How much more beautiful is that? God did not just say, "I love you." He said to us, "I will love you though I must suffer." He gave us a gift we did not deserve though it cost him greatly. This is the true beauty of the Gospel.

I will admit, there are still parts of the divine dialog I don't understand. Christ's death is powerful enough to save anyone, even Hitler and Gandhi(see 1). At the same time, we see in Scripture that people apparently somehow reject this gift of God and remain under wrath. To say this is not the case is false on its face.

Is it wrong to wish that Muslims, Jews and Hindus make it into the gift of God's love? Of course not, because if they do not they remain under the terrible wrath of God. It is no more wrong to wish for that reality than it is to wish that HIV were no more or that poverty was abolished because, if it were true, much suffering would be averted. But to hope for something and to wish for something is not the same thing. A wish may not find any basis in reality. A hope must be based in reality. Otherwise what is the difference between hopeful thinking and wishful thinking?

And what if scripture isn't clear on the matter? What if Muslims making it in isn't clearly expressed? We can respond to this by saying that, even if their punishment is not clear, a way they can be saved is quite explicit, to believe in Christ. To say "I hope Muslims make it in," to express that hope and then leave it to mere chance, doing nothing to share Christ with the Muslim when we have a clear way they could make it in is just as reproachful as saying "I hope HIV will be cured" and leave that hope to undefined chance, never supporting the relevant pharmaceutical research though that would be a clear way to further that goal.

But shouldn't we leave room for doubt? If we admit that the hope we speak of is developed based on biblical speculation then why would we act and teach as if it is developed on biblical fact? Surely this betrays the point of allowing a generous orthodoxy if we simply make our speculation into a new dogma.

So though we may wish that all may be saved, we must be honest, the Bible presents some as rejecting Christ's gift. That's hard to understand. That is a terrible thing. It hurts God. It hurts us. But we cannot turn away from it. If we focus on that tiny little thing we don't understand, how some people can manage to reject Christ, we risk missing the wonderful, beautiful story that God did tell us through his son.
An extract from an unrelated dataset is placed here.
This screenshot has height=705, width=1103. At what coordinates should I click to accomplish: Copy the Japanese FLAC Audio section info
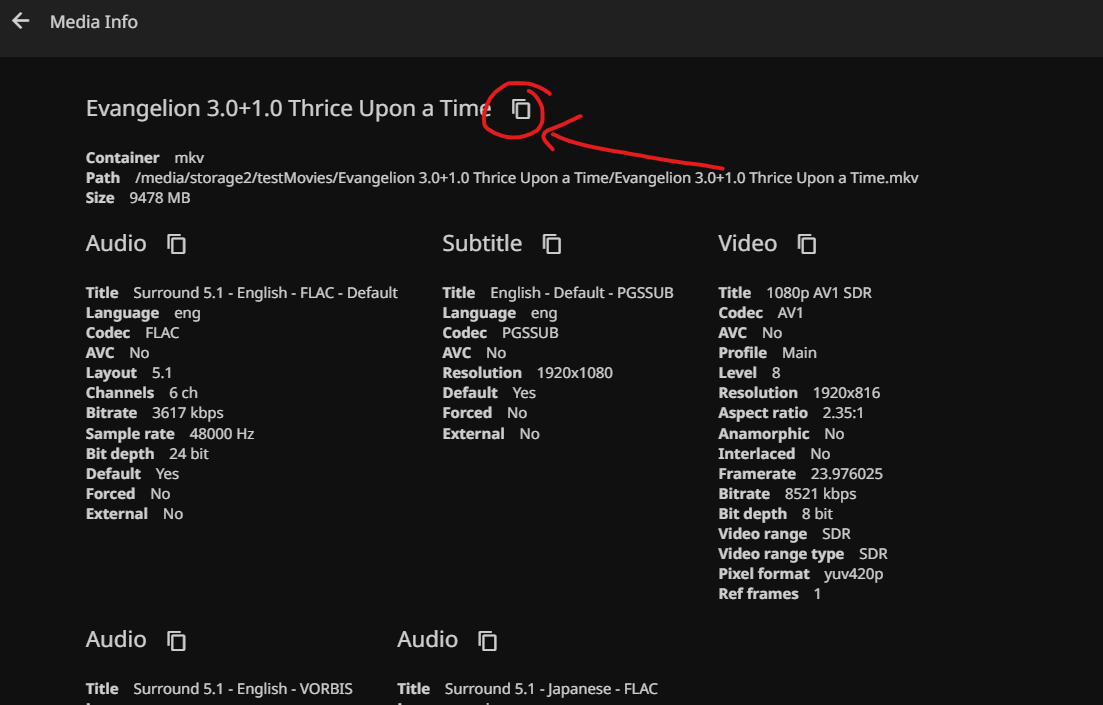(488, 640)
Ultimately, it is listening to the story that God tells and not the story that we tell that will be show that God is love.




1.Gandhi was, among other things, a racist, a proponent (at minimum a detractor of convenience) of the despicable hindu caste system and the type of individual whose ethics would demand he let his wife die for want of western medicine but accept western medicine gladly when his life was on the line. We would know this if we got our history from books instead of movies that were paid for in large part by the Indian government. This is an excellent example of why we should be careful of holding anyone up as an example of a good individual.